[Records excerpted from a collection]
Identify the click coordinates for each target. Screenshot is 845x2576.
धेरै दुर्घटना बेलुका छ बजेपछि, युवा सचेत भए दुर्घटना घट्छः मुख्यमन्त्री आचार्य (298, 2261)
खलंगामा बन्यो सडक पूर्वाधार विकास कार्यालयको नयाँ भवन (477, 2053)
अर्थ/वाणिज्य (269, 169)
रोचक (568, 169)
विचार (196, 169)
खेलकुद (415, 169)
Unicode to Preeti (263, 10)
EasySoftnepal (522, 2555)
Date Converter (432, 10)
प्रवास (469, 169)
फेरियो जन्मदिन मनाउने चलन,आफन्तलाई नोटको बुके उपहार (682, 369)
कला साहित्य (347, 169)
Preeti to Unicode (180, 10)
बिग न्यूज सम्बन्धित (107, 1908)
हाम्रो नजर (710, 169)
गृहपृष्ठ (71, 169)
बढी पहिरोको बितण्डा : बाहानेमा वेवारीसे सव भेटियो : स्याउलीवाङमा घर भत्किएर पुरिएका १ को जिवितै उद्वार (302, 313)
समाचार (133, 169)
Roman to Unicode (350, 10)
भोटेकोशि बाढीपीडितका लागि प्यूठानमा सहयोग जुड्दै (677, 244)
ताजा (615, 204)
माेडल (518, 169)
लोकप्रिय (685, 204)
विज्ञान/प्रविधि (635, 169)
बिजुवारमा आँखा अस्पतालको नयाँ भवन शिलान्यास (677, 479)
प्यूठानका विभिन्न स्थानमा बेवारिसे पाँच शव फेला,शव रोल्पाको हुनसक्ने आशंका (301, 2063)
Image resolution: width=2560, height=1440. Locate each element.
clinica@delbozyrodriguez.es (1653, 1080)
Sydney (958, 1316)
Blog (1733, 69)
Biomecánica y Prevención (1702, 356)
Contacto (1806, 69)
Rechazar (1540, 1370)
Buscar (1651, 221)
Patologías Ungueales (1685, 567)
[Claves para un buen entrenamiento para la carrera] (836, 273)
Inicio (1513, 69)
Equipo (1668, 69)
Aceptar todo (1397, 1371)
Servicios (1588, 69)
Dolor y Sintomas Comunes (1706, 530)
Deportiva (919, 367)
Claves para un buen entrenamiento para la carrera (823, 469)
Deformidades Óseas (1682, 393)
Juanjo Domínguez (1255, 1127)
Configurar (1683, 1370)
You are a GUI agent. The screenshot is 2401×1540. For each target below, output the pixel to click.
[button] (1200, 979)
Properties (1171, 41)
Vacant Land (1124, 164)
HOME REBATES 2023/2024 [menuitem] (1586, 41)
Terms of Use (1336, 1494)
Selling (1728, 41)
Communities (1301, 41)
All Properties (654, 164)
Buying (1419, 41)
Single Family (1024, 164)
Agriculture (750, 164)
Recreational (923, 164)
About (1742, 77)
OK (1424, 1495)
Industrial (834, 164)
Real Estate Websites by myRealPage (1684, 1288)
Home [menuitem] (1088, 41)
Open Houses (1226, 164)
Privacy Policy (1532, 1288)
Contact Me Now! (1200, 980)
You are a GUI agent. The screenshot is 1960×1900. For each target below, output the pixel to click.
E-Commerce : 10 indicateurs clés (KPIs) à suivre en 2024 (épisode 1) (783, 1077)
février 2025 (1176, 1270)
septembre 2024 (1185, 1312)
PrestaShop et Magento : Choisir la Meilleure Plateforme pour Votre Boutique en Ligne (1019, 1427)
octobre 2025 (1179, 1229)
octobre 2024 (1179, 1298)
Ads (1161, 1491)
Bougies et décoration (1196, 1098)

#### Work request:
Where the line containing "OK (1424, 1495)" appears in the records above, begin copying and continue through the last line; copy each line exactly and include no others.

#### Output of the exercise:
OK (1424, 1495)
Industrial (834, 164)
Real Estate Websites by myRealPage (1684, 1288)
Home [menuitem] (1088, 41)
Open Houses (1226, 164)
Privacy Policy (1532, 1288)
Contact Me Now! (1200, 980)
You are a GUI agent. The screenshot is 1960×1900. For each target below, output the pixel to click.
E-Commerce : 10 indicateurs clés (KPIs) à suivre en 2024 (épisode 1) (783, 1077)
février 2025 (1176, 1270)
septembre 2024 (1185, 1312)
PrestaShop et Magento : Choisir la Meilleure Plateforme pour Votre Boutique en Ligne (1019, 1427)
octobre 2025 (1179, 1229)
octobre 2024 (1179, 1298)
Ads (1161, 1491)
Bougies et décoration (1196, 1098)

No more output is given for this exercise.